─── GIVEN INFORMATION

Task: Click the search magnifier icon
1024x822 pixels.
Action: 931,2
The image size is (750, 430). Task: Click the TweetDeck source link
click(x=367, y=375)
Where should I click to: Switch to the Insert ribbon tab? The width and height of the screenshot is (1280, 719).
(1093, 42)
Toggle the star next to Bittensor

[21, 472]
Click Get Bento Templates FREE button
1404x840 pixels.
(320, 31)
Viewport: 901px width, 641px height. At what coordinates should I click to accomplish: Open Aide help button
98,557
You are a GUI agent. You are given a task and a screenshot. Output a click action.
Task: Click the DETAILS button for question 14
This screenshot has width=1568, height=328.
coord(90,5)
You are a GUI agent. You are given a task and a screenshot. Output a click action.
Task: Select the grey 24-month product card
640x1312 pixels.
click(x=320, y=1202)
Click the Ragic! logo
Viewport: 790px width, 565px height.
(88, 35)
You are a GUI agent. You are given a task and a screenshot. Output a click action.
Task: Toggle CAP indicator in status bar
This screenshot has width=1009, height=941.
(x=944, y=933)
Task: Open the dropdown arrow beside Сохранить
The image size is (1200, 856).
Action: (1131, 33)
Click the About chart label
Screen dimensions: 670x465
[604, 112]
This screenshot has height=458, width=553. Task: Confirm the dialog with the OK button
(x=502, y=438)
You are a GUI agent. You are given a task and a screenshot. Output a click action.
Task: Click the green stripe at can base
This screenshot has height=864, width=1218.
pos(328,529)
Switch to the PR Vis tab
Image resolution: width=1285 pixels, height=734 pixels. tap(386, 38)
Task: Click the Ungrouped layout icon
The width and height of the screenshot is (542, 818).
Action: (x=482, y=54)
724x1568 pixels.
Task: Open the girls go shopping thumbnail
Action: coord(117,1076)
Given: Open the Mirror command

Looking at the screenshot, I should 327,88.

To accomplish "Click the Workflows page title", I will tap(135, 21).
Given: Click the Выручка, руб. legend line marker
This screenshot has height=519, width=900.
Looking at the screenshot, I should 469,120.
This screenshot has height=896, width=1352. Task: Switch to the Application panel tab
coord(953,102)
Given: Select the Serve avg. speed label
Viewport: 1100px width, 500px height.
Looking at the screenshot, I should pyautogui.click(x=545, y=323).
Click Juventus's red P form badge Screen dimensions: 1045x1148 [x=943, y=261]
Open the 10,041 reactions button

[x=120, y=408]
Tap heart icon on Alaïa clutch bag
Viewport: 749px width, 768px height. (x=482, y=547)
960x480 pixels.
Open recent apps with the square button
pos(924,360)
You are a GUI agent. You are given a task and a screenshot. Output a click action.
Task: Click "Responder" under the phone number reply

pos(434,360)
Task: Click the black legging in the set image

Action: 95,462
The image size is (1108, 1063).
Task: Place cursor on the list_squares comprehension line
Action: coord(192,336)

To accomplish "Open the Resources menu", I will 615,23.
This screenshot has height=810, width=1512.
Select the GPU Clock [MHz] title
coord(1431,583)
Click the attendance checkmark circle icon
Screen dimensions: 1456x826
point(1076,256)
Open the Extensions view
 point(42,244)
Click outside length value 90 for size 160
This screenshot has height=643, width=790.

──────

**WHAT YOU WILL DO**. The range runs from the line with "This screenshot has width=1568, height=328." up to and including the line with "Given: Select the Serve avg. speed label" in the listing above; please write out exactly those lines and nothing more.

**ANSWER**.
This screenshot has width=1568, height=328.
coord(90,5)
You are a GUI agent. You are given a task and a screenshot. Output a click action.
Task: Select the grey 24-month product card
640x1312 pixels.
click(x=320, y=1202)
Click the Ragic! logo
Viewport: 790px width, 565px height.
(88, 35)
You are a GUI agent. You are given a task and a screenshot. Output a click action.
Task: Toggle CAP indicator in status bar
This screenshot has width=1009, height=941.
(x=944, y=933)
Task: Open the dropdown arrow beside Сохранить
The image size is (1200, 856).
Action: (1131, 33)
Click the About chart label
Screen dimensions: 670x465
[604, 112]
This screenshot has height=458, width=553. Task: Confirm the dialog with the OK button
(x=502, y=438)
You are a GUI agent. You are given a task and a screenshot. Output a click action.
Task: Click the green stripe at can base
This screenshot has height=864, width=1218.
pos(328,529)
Switch to the PR Vis tab
Image resolution: width=1285 pixels, height=734 pixels. tap(386, 38)
Task: Click the Ungrouped layout icon
The width and height of the screenshot is (542, 818).
Action: (x=482, y=54)
724x1568 pixels.
Task: Open the girls go shopping thumbnail
Action: coord(117,1076)
Given: Open the Mirror command

Looking at the screenshot, I should 327,88.

To accomplish "Click the Workflows page title", I will tap(135, 21).
Given: Click the Выручка, руб. legend line marker
This screenshot has height=519, width=900.
Looking at the screenshot, I should 469,120.
This screenshot has height=896, width=1352. Task: Switch to the Application panel tab
coord(953,102)
Given: Select the Serve avg. speed label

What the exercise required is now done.